A ‘Marriage’ Vow

Aug 29, 2014 1 Min Read

Photo credit (above): Pratanti | Flickr

When I fall in love, it will be forever…

I was born in the small town of Seria in Brunei. It was my only idea of home, and I had an amazing childhood with the perks of a great school, plenty of places to run around and quality time with my family.

Despite Brunei being my country of birth, I cannot be a citizen. Fortunately my parents were Sarawakians. Upon my father’s retirement, we decided to settle back in his hometown of Kuching. So there I was at 14; a Malaysian citizen but feeling like a fish out of water.

Feeling Malaysian

When did I feel Malaysian? It may be my birthright but I was never indoctrinated in the local school system. In fact, I knew the Brunei national anthem better than Malaysia’s.

For those old enough to remember, I was watching television one day and I heard a beautiful voice crooning these lyrics.

Demi negara yang tercinta
Dicurahkan bakti penuh setia
Demi raja yang disanjung tinggi
Kesetiaan tak berbelah bagi

Kepada pemimpin kepada rakyat
Khidmat diberi penuh taat
Sama bekerja sama berusaha
Setia berkhidmat untuk semua

Rela berkorban apa saja
Amanah bangsa tetap dijaga
Kami berikrar penuh setia
Untuk agama, bangsa dan negara

Of course, this was Francesca Peters singing Setia. The song moved me to tears. And you know what, I believed it.

The songstress singing Setia

Who is a Malaysian?

Lately, the whole issue of loyalty has been questioned.

Personally, I like to think that the country is going through its teenage phase with its angst and troublesome behaviour.

And just like a mother with a rebellious teenager, you don’t disown the child. You see things through. You resolve things. You don’t abandon the child at the sign of trouble. That’s just my humble opinion.

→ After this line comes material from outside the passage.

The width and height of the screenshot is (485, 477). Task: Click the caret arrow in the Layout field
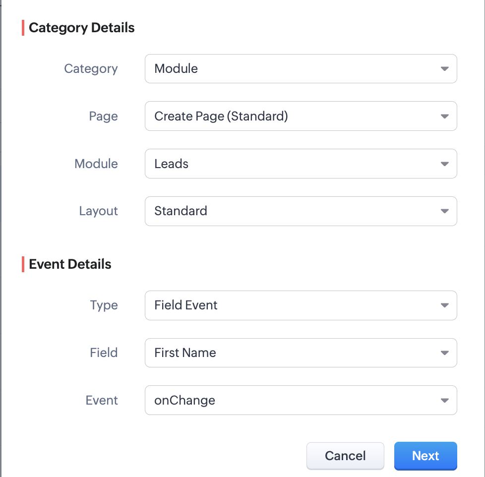[x=444, y=211]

One person who has inspired me and truly epitomised the true Malaysian spirit would be none other than Datuk Mohammad Nor Khalid, more affectionately known as Lat.

Growing up reading Lat’s cartoons, he was able to transcend all races and religions when depicting how we live. We were able to recognise ourselves in his cartoons.

It was that fine line where we could laugh at ourselves and not feel insulted in the process.

My other icon would have to be Datuk Nicol David, our squash queen. She’s a role model for the young and old.

She always wears a smile on her face. Be it a win or the occasional loss, she’s always gracious.

She always accepts responsibility, talks about her future steps and continues to astound us.

My only axe to grind is that squash is not an Olympic sport. She will be Malaysia’s first Olympic gold medallist, for sure!

Closer to home

Obviously because of work, I meet a lot of business people. We always hear stories about Steve Jobs and Mark Zuckerberg. However, there are also many people in Malaysia whom we don’t give enough credit to.

I discovered one of the many unsung heroes when I was doing research for my second book. It is a commissioned piece of work about a gentleman named Raymond Chew who was the founder of Pos Ad Group.

Chew passed away three years ago at the young age of 57. I must have interviewed close to 40 people of various races to understand the stories about the man.

These were people he met as a mentor, boss, brother, father, husband, friend, church friend and business partner.

No matter how the relationship began, most of them somehow ended up being friends with Chew. He touched everyone’s life and gave his time and resources while constantly remaining humble.

With no prior experience and track record, he revolutionised the point of sales (POS) industry by changing how we shop and how products were categorised.

He faced a lot of resistance in the beginning because he disrupted the industry and how “things are always done”. However, through perseverance, he pushed on and managed to become a successful person.

Speaking of disruptors, my boss at BFM Media, Malek Ali, is another one of my heroes.

BFM’s purpose is basically to build a better Malaysia by championing rational, evidence-based discourse as a key element of good policy decisions.

BFM applies its discourse-based approach to other programming areas such as entrepreneurship, health, fashion, arts, sports and music, as well as to its executive education initiative, The BFM Business School.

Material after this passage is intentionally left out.